K. S. Ng1,2, D. Mahns3, M. A. Gladman1,2 1Sydney Medical School – Concord, University Of Sydney,Academic Colorectal Unit,Sydney, NSW, Australia 2ANZAC Research Institute, University Of Sydney,Enteric Neuroscience & Gastrointestinal Research Group,Sydney, NSW, Australia 3University Of Western Sydney,Department Of Integrative Physiology, School Of Medicine,Sydney, NSW, Australia
Introduction:
Recent appreciation of enteropathies characterised by impaired gut motility secondary to aberrations of intrinsic nerve structure and/or function (GI neuromuscular disorders) has only served to highlight gross inadequacies in our understanding of the human enteric nervous system (ENS). Indeed, most of our current knowledge is derived from animal studies that have used inaccurate techniques such as unpaired tissue sections rather than ‘gold-standard’ paired wholemount preparations.
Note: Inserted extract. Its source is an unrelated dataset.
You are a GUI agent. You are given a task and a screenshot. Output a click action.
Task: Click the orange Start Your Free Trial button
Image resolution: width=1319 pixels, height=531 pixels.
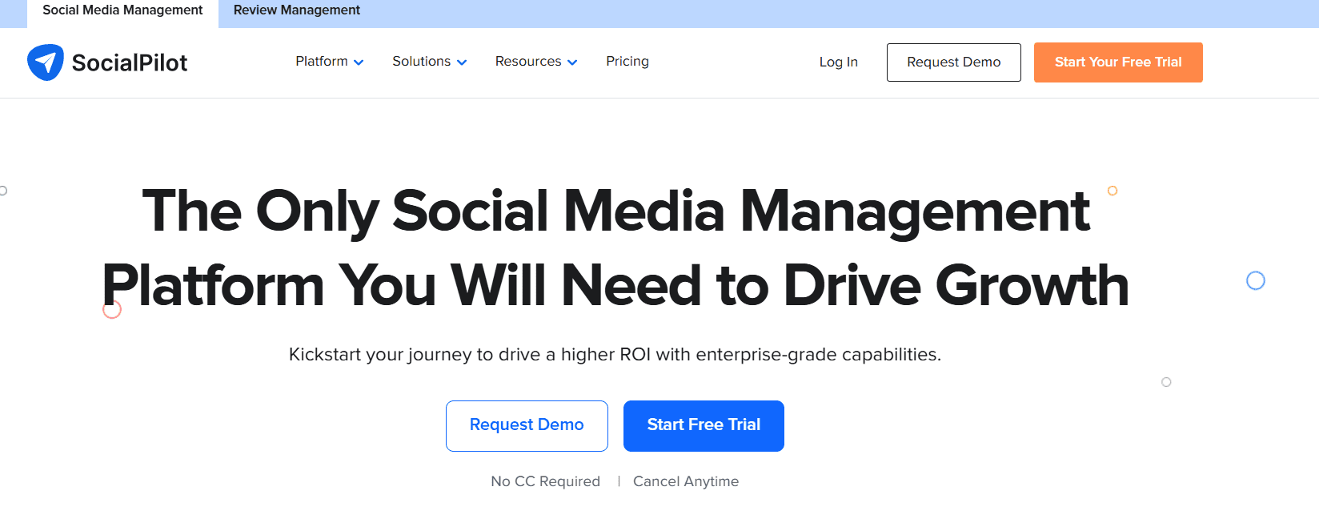tap(1118, 62)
Therefore, this study aimed to quantitatively investigate and neurochemically code the myenteric plexus of the human hindgut using paired wholemount samples of colon and rectum.
Methods:
Paired samples of human colon and rectum were procured from anterior resection specimens. The tissues were pinned flat in both relaxed and stretched states and fixed in Zamboni’s fixative. Wholemounts of colonic and rectal myenteric plexi were prepared by dissecting the mucosa, submucosa, and circular muscle off the longitudinal muscle. Myenteric neuronal immunostaining was performed using anti-Hu, anti-NOS, and anti-ChAT primary antibodies. These antibodies were secondarily labelled with fluorescent dyes. Wholemount images (approximately 100mm2) were acquired using an epifluorescence microscope equipped with a motorised stage to allow accurate assessment of ganglionic density, average ganglionic size, ganglionic area density, and neuronal density. ‘Stretch-corrected’ values were obtained taking account of tissue dimensions in the stretched and relaxed state. Data from paired colonic and rectal tissues were compared using the Wilcoxon signed-rank test.
Results:
Overall, 12 paired samples of colon and rectum were studied, all of which produced high quality immunostains permitting detailed analysis. Ganglia and individual neurons were readily identified and counted, and the fluorescent dyes discriminated according to their spectral wavelengths. Stretch-corrected ganglionic densities were similar between colon and rectum (colon: median 564 ganglia/100mm2 [range 386–921], rectum: 581 [360–923]; P=0.70), as were average ganglionic sizes (colon: 57,047μm2 [42,350–90,363], rectum: 52,021 [38,701–90,210], P=0.43). Whilst ganglionic area density tended to be lower in the rectum (colon: 11.96 mm2 per 100mm2 [7.53–18.64], rectum: 9.76 [5.80–17.19], P=0.12), there was no overall difference in stretch-corrected neuronal densities (colon: 176.3 neurons/mm2 [107.4–357.3], rectum: 174.7/mm2 [94.7–313.3], P=0.58).
Conclusion:
This is the first study to use paired samples of human gut tissue and apply wholemount immunostaining techniques whilst accounting for tissue stretch to quantitatively assess and neurochemically code the myenteric plexus of the human hindgut. This has allowed the development of the first robust normative data set to advance our current understanding of the intrinsic innervation of the human gut.